It was Sir John Junor of the Sunday Express who came up with, and no pun intended, “pass the sick bag, Alice.” Sir John habitually dined at the Savoy, and was less than impressed by the egg and chips served up by Alice, canteen lady at the Express.

Had Sir John still been around and present at the recent Tory and Labour conferences, Alice would have received a similar request. Sir John’s boak however, would have had a different cause.

First up was Rishi Sunak. His address and performance would have challenged the strongest constitution. Queasiness set in early, when Mrs S, aka Akshaka Murty, spontaneously “gate-crashed” the conference as hubby’s warm-up act. It was a stroke of luck she had a set of notes in her Louis Vuitton. “Quelle surprise!” feigned Mr Sunak.

Nausea swelled as Mrs S described she and her husband as best friends. She revealed her husband likes nothing better than curling up on the sofa to watch a rom-com, the “cheesier the better”. A weight dropped from my shoulders to learn that, as the economy crashes and burns, the Prime Minister can still channel his inner Hugh Grant.

Worse followed. The Sunaks, combined worth around £730million, are much like the rest of us, and proud of their humble origins.
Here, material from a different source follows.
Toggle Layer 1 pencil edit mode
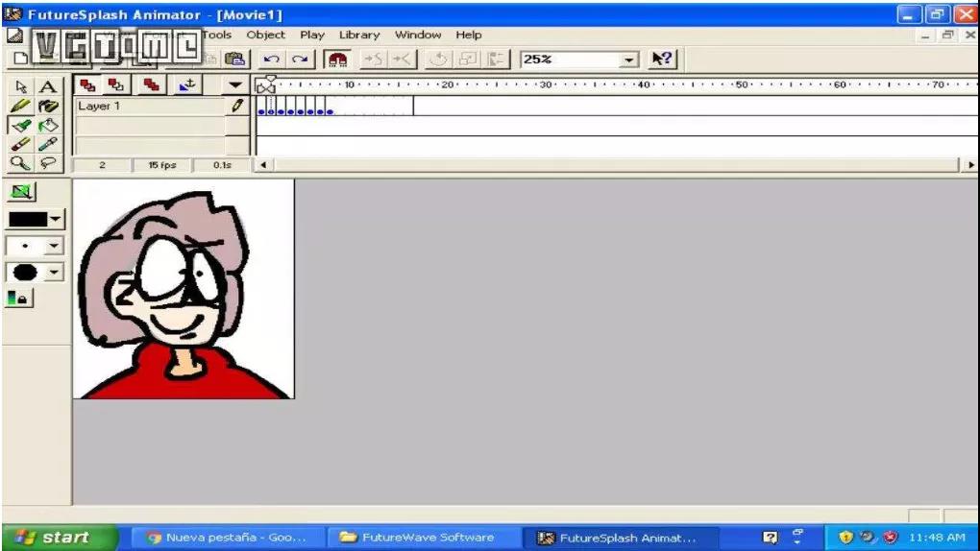The image size is (980, 551). (237, 106)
After all, his parents clawed their way up from being respectively, a GP and a pharmacist. Doesn’t sound much like a deprived childhood, wee man.

Tony Blair started all this “we’re just like you,” nonsense with “I’m a pretty straight sort of guy.” David Cameron’s “just call me Dave” blew up in his face when Ashcroft and Oakeshott borrowed his words for their unauthorised, excoriating biography.

The dogs barked and the caravan rolled on, to Liverpool. Blow me, didn’t we find the ever-so-humble Sir Keir Starmer prattling on about his modest origins. Yes, yes, Sir Keir we’ve all heard, ad nauseum, about your mother, the nurse, and your toolmaker father. It was depressingly reminiscent of Monty Python’s Four Yorkshiremen sketch, “We lived in one room, all 126 of us.”

Politicians emphasise their humble beginnings because they realise they’re not like us at all. The more honest and self-aware are a touch embarrassed their routes into politics have cut them off from the experiences of most of their fellow citizens.

There’s a cringe factor when the likes of the Prime Minister talk blithely of “hundreds of shovel-ready” construction projects. Mr Sunak would require some on-the-job training to identify which end of the shovel is inserted into the ground.

How things have changed. At one time, the Commons would have been full of working-class heroes with first-hand experience of worlds beyond politics and Westminster. True, the wilful destruction of Britain’s industrial and construction capacity reduced the size and nature of what would have been the working class and the trade union movement. Back then, the likes of “Battling” Bessie Braddock, MP for Liverpool Exchange from 1945 until 1971, could draw on her experience of poverty and factory work fuelling her passionate campaigning for better housing and health. She was undaunted, even when taking on Churchill.

Labour MP Lisa Nandy, rightly, says of Bessie, she “brought her experiences of life in the slums right into the heart of Westminster.” No present-day parliamentarians would have experienced the grinding poverty of Bessie’s childhood. There is a disconnect between the soft life at Westminster and the experiences of many on the outside. Anger, passion, and commitment have been drained. Former Labour cabinet minister Alan Johnson is probably the last major politician to come up the “hard way”.

The Braddocks and Johnsons have been replaced by those whose own careers and advancement are top priority. Sir Keir Starmer has the fire and passion of a back number of The People’s Friend. As things stand, getting to Number 10 is all that matters. Labour needs to recapture the vision, passion, ambition, and sense of fairness of the old-time working-class heroes. Otherwise, even if Labour wins the election, we’re heading for five years of Tory-Lite.